5.
パパとママの家のリフォームは、たまに小さなトラブルに見舞われながらも着々と進んでいた。まるで幽霊屋敷だった過去が嘘のように、室内は新品へと生まれ変わっていく。
床板はすべて張り替えられ、かすかな軋みさえ消えた。リビングはニューヨーク時代より広々とし、暖炉は冬が来るのが待ちきれないとそこで待機している。惜しいのは、暖炉の真正面にノアのプレイテントが鎮座し、せっかくの新しい景観を少しだけ台無しにしている点くらいだろうか。
キッチンはママの理想が詰まった空間へと大変身。二階もそれぞれの好みに合わせて模様替えされ、私の部屋はビビッドオレンジの壁に雑誌の切り抜きやミニランプをあしらったギャラリーのようになった。友だちとの写真を並べながらも、ふと我に返ると「まだニューヨークに戻る気持ちを捨ててはいない」と自覚する自分がいる。
クロエの部屋はまさに女の子の夢そのものだし、ノアの部屋は両親が好き勝手に飾り付けたテーマパークの一角のようだ。地下室では、パパがときおり古びた雑貨を掘り出し、「これ、使えそうだな」と嬉しそうに顔をほころばせている。
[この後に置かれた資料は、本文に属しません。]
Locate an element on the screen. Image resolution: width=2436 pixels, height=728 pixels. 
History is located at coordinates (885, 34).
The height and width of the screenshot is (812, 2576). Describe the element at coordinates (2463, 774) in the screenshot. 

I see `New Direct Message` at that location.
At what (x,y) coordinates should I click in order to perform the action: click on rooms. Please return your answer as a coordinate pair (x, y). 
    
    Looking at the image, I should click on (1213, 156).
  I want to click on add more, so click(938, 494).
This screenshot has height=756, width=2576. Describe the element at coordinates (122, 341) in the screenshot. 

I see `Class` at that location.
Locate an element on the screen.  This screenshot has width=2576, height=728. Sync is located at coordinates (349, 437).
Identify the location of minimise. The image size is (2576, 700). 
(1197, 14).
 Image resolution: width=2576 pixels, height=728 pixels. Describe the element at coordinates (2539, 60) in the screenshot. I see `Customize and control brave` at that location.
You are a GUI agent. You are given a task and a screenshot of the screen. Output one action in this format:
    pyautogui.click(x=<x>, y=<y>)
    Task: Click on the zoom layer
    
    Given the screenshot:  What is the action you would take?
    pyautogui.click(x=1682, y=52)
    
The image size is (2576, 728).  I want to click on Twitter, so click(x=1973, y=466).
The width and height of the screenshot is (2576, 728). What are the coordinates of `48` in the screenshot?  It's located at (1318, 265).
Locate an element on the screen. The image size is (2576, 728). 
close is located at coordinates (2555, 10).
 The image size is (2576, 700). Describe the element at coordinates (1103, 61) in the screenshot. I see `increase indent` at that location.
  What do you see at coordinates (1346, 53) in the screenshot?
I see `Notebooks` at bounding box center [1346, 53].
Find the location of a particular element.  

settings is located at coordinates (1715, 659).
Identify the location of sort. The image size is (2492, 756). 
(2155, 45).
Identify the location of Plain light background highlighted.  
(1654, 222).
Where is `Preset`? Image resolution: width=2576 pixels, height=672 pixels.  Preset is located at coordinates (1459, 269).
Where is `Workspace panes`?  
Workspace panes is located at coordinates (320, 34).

私は騒々しい家から離れ、森へ足を運ぶのが日課になっていた。ひっそりとした小川にそっと足を浸し、冷たい水面に映る木漏れ日を眺めながら、一人の時間を心ゆくまで楽しんでいた。
ある夜、バスルームを出た私は喉の渇きに誘われ、キッチンへ降りていった。水道のレバーを捻り、コップに注いでひと口――その瞬間、リビングからかすかな機械音が聞こえてきた。
そっとリビングへ足を運ぶと、パパが地下室で見つけた古いレコードプレーヤーが勝手に動いていた。誰かが消し忘れたのだろうと、ためらいながら針を浮かせる。あくびをひとつして部屋を出ようとした時、背後からか細い女性の声が漏れた。
「……て……けて……たす、け……て……」
思わず振り返ると、再び針が盤に落ちている。心臓が跳ね上がり、私は深く息を吸い込む。「古い機械のノイズに違いない」と自分に言い聞かせてまた針を浮かせた。
その夜、私は忌まわしい夢を見た。両親の寝室で、パパが斧を手にママを見下ろしている。――そしてパパはためらいなく斧を振り上げた。
ハッと飛び起きると、深い闇の中で自分がベッドにいることに気づいた。安堵と同時に、胸を打つ鼓動は一向に静まらない。パパがママにそんなことをするはずはないのに――。